Masks are again required for members of the House side of the U.S. Capitol amid a nationwide rise in coronavirus cases.
Under the reimplemented mandate, members, both vaccinated and unvaccinated, must wear a "well-fitted, medical grade, filtration face mask" in House office buildings, during meetings and while in the House chamber.
Under the order from Dr. Brian Monahan, Congress' attending physician, the new rule doesn't affect members of the Senate.
The return of masks in the House comes a month after the requirement was first lifted for vaccinated members.
An uptick in cases in the U.S. due to the highly contagious delta variant also led to the the Centers for Disease Control and Prevention to reverse its earlier position on face coverings. The agency said it recommends fully vaccinated people wear masks indoors if they live in areas with significant or high spread.
The delta variant is more than two times as transmissible as the original strain of the virus, according to experts. All of the vaccines have shown substantial protection against developing severe illness in people infected with the delta strain.
House Minority Leader Kevin McCarthy, R-Calif., immediately criticized efforts to mandate mask wearing again.
He tweeted, "Make no mistake—The threat of bringing masks back is not a decision based on science, but a decision conjured up by liberal government officials who want to continue to live in a perpetual pandemic state."
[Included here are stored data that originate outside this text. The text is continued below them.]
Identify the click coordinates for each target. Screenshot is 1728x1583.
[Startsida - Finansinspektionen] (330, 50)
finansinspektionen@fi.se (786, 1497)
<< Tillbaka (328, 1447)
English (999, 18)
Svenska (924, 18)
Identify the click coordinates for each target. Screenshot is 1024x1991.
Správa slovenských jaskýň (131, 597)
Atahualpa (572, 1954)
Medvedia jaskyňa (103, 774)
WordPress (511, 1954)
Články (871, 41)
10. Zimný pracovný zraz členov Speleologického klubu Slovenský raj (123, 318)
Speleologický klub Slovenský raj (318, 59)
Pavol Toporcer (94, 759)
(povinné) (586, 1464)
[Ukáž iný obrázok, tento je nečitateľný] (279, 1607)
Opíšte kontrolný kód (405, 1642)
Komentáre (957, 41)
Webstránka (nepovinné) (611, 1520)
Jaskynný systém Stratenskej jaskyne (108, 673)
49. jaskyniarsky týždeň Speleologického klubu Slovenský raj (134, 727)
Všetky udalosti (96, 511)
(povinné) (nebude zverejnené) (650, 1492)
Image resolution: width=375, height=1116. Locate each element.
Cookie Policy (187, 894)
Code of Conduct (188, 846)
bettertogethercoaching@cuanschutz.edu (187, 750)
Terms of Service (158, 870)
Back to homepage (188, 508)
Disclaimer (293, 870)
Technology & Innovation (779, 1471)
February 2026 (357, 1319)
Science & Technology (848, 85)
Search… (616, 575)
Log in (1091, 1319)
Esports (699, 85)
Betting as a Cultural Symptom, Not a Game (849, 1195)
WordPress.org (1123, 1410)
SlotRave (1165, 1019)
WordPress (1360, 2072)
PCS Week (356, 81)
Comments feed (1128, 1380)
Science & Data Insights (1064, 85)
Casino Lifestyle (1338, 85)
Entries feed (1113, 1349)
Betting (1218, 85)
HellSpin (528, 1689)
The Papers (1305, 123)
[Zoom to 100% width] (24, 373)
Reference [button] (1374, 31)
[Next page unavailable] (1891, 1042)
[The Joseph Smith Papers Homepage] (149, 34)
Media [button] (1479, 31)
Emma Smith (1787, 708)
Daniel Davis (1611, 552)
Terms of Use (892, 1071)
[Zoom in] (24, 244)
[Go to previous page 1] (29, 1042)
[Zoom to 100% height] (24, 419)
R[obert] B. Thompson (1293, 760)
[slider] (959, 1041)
Members who fail to wear a mask are punishable by a fine or denial of entry into the chamber.
Republican Reps. Thomas Massie, Marjorie Taylor Greene and Ralph Norman were each fined $500 in May for refusing to wear masks.
After losing their appeals to the House Ethics Committee, the trio said this week that they are suing House Speaker Nancy Pelosi, D-Calif., over the fines, according to The Louisville Courier Journal.
White House reporters must mask up
The White House Correspondents' Association announced Tuesday, in the wake of the CDC releasing its new guidance, that it will also require reporters to wear masks while they are inside the White House.
The White House said President Biden and other fully vaccinated administration officials would abide by the CDC's new guidance and wear masks where appropriate.
Biden's chief medical adviser and the nation's top infectious disease expert, Dr. Anthony Fauci, told NPR that the dominance of the delta variant and the ease with which it spreads is the rationale behind new mask guidance.
"We are dealing with a different virus now. This is not the original virus that we were dealing with; this has different capabilities, much more efficient in transmitting from person to person," he said. "Now, the delta variant is totally dominant, it's well over 80, 85%, and in some sections of the country, it's close to or above 90%. This variant is much more capable of transmitting from people to people."